[Records drawn from a dataset]
──────────────────────────────

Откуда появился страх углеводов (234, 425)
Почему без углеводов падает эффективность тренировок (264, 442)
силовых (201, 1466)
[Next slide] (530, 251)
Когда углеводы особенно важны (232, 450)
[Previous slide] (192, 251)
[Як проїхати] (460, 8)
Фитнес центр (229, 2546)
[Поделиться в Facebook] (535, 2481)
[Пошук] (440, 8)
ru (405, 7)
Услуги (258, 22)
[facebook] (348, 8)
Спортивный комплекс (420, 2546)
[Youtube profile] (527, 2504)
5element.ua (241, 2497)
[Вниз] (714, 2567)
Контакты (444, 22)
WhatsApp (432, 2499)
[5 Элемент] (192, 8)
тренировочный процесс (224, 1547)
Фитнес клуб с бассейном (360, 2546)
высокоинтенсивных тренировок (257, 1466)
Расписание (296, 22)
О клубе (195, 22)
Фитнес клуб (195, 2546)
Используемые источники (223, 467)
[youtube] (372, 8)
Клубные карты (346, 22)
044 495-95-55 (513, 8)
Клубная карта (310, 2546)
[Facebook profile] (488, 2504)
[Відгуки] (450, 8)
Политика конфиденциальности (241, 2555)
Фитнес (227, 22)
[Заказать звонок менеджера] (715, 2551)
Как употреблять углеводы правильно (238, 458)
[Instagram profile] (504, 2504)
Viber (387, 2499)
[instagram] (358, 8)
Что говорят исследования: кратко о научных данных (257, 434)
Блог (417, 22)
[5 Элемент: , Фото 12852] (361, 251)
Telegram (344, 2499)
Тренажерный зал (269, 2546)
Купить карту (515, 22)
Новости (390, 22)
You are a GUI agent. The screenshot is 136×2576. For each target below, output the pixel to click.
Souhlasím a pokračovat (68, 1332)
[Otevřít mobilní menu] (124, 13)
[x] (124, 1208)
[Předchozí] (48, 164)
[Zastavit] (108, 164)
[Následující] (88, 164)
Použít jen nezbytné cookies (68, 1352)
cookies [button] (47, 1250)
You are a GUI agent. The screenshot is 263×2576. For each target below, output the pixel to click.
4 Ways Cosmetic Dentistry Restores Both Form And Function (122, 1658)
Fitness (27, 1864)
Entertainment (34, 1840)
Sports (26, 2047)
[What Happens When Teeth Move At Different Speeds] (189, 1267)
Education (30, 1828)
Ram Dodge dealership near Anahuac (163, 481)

──────────────────────────────

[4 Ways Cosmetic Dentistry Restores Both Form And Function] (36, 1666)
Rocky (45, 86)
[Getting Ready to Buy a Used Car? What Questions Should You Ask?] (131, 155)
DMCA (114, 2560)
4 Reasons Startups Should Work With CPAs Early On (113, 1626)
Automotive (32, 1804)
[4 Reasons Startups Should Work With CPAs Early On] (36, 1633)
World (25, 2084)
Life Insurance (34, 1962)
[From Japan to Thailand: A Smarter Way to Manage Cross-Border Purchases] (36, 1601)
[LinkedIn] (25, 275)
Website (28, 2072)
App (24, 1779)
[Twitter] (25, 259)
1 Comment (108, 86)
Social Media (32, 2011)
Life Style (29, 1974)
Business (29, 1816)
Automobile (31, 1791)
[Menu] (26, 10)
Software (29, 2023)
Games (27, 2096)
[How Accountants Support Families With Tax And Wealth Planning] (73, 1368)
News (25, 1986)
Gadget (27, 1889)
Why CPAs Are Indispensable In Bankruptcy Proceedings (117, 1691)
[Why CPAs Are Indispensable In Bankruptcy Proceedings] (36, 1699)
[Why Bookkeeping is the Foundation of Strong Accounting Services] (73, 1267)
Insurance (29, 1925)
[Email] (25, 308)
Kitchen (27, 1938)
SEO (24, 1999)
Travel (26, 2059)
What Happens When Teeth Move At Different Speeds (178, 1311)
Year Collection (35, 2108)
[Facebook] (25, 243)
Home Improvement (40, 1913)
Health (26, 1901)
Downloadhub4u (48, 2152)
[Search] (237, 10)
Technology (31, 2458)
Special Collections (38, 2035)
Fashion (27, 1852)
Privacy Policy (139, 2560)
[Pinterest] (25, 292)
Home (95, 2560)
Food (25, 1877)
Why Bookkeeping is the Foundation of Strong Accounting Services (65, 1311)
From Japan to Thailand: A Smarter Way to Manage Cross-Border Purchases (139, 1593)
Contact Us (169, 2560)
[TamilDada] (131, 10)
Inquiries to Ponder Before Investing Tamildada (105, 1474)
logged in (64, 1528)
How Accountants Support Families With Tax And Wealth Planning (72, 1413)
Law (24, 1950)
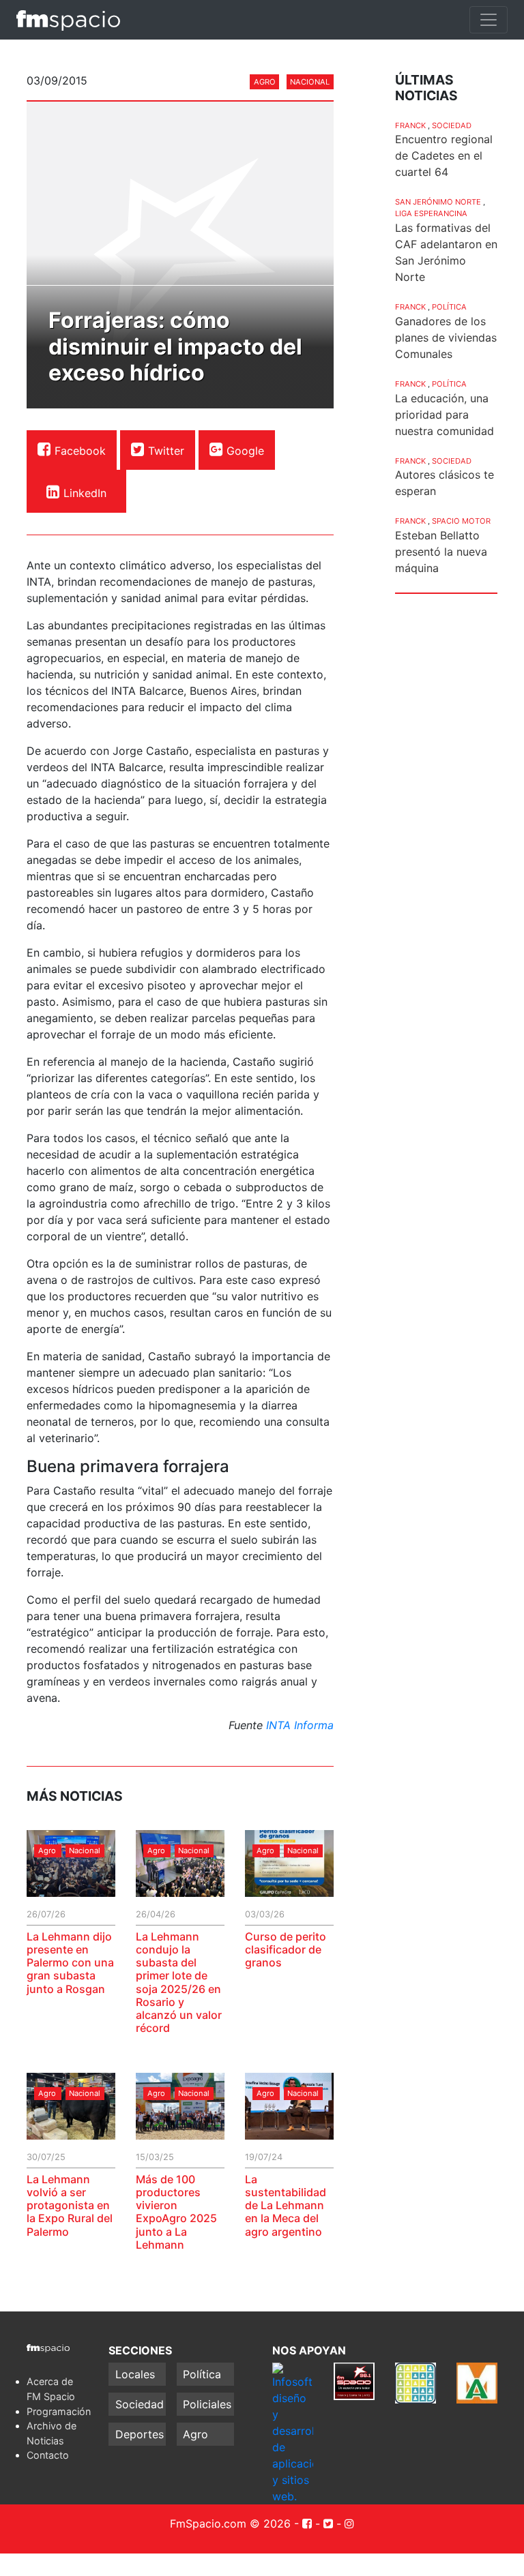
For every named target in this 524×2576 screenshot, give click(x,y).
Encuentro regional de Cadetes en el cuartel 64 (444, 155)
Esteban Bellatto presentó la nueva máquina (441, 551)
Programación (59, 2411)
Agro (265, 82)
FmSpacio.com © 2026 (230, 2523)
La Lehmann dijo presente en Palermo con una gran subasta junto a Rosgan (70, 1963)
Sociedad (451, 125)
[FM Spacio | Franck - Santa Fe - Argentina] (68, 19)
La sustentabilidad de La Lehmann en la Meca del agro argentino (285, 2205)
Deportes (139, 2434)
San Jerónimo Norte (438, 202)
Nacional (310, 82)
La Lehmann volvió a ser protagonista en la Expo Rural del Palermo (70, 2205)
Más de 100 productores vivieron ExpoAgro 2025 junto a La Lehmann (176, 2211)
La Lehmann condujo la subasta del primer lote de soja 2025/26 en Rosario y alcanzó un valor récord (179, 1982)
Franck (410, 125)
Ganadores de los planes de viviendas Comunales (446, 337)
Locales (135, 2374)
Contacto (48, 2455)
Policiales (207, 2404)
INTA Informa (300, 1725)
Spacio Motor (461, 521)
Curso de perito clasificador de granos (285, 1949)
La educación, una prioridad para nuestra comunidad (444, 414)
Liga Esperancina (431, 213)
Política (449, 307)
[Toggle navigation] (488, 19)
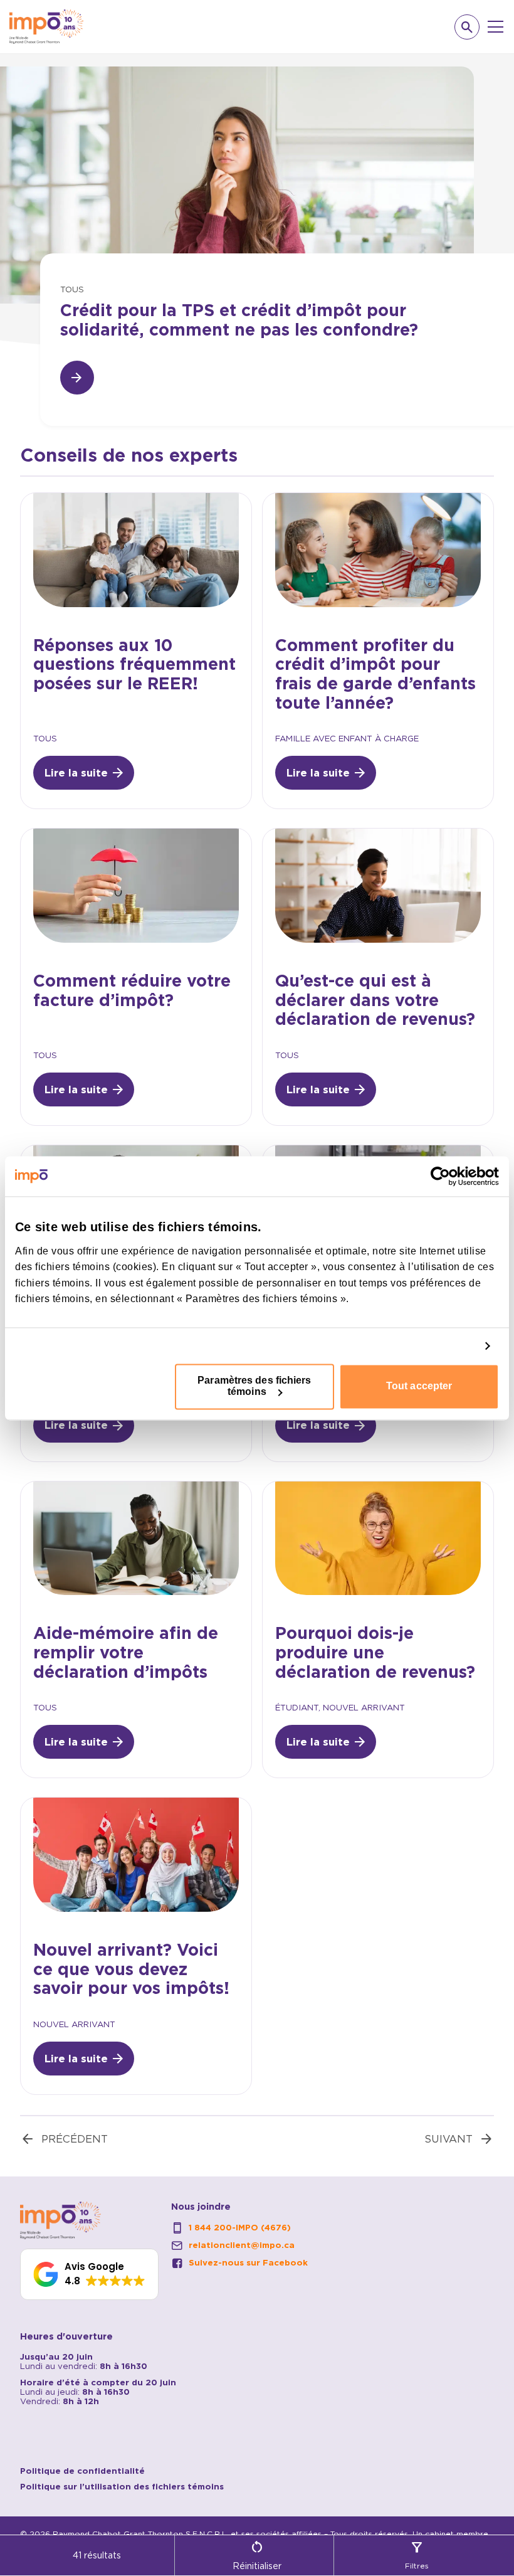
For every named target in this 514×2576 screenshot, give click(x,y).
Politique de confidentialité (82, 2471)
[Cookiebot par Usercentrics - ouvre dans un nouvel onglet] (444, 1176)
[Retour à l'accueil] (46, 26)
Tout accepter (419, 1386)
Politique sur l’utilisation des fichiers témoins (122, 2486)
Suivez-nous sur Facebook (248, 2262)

──────────────────────────────

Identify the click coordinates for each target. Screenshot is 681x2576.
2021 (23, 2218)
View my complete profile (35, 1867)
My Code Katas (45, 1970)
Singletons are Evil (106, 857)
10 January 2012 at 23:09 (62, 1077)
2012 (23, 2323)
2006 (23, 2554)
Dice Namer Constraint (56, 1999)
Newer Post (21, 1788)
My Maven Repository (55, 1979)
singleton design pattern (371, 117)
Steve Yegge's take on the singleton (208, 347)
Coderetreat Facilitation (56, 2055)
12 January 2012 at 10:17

──────────────────────────────

_EXERCISE OBJECTIVE_
Report only the number of lines, among the records above, that contain the word "тренировок".

_RESPONSE TO THE TASK_
2